— begin INPUT DATA —

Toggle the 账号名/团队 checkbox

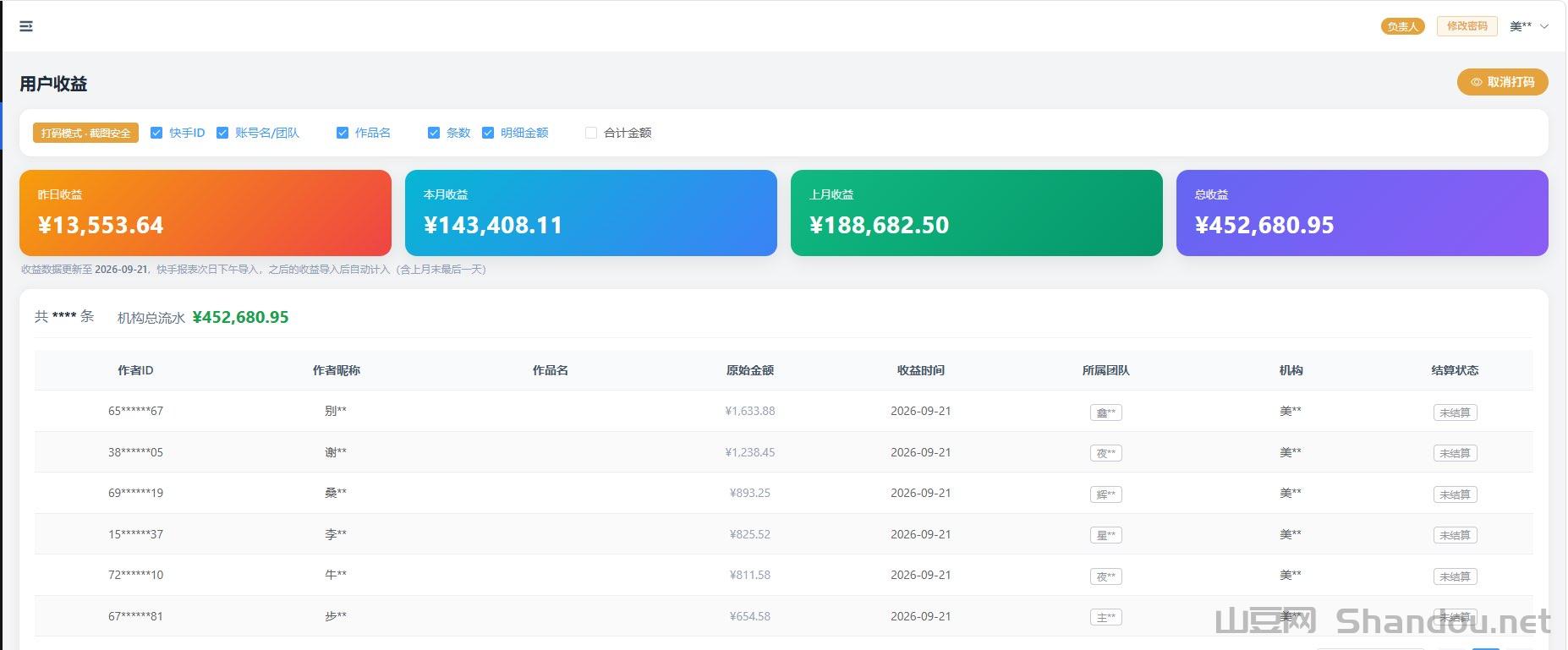click(x=222, y=133)
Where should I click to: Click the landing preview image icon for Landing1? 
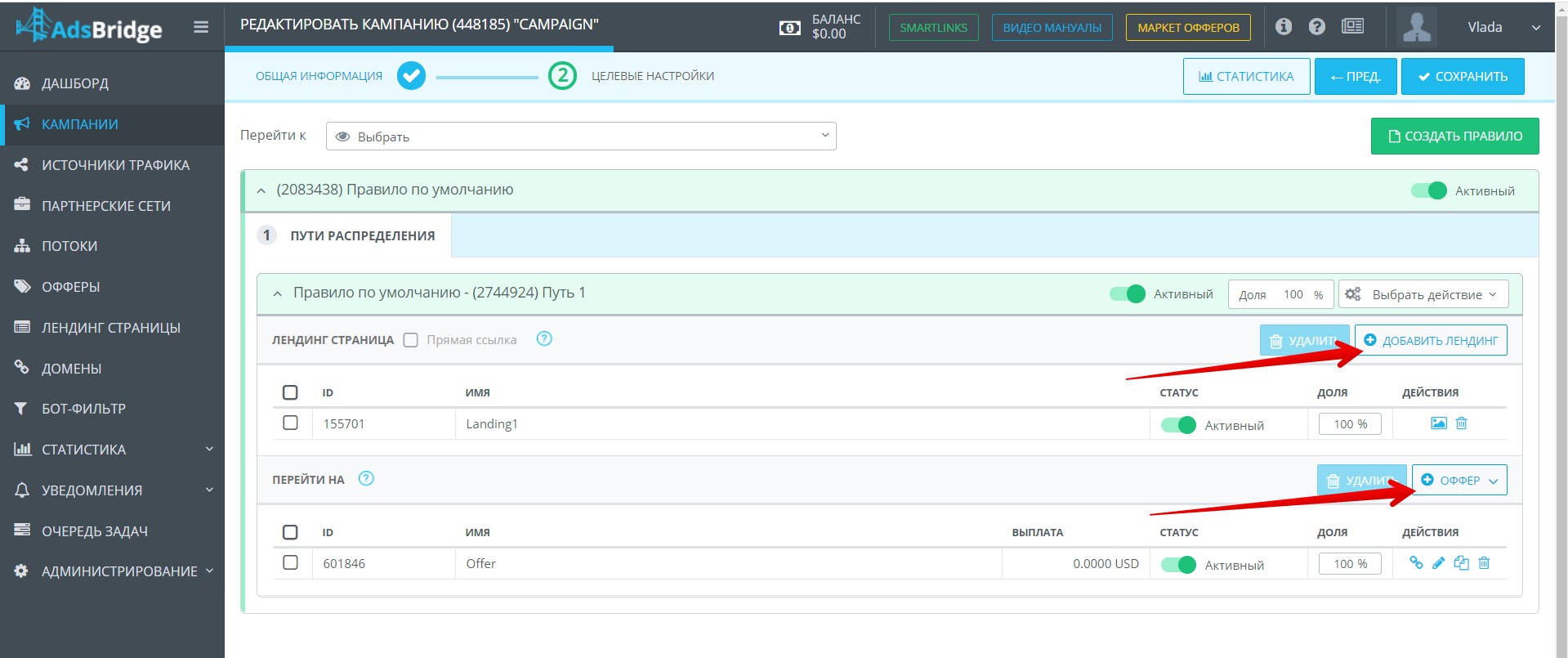point(1439,423)
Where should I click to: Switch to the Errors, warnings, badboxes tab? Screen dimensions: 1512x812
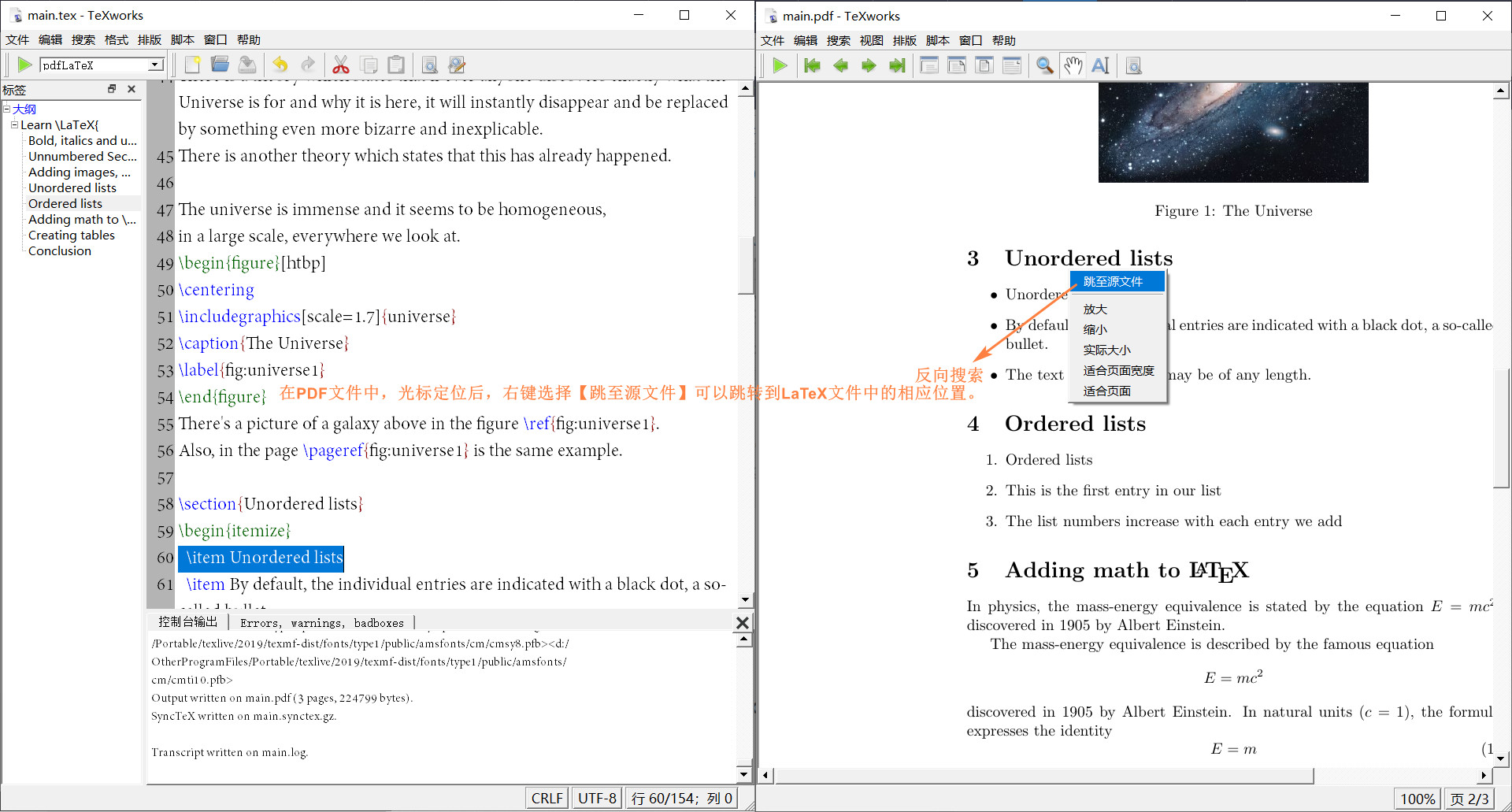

— end INPUT DATA —

Can you reproduce every line of the material above word for word, leaving out the pictures?

**OUTPUT OF THE TASK:**
Toggle the 账号名/团队 checkbox

click(x=222, y=133)
Where should I click to: Click the landing preview image icon for Landing1? 
point(1439,423)
Where should I click to: Switch to the Errors, warnings, badboxes tab? Screen dimensions: 1512x812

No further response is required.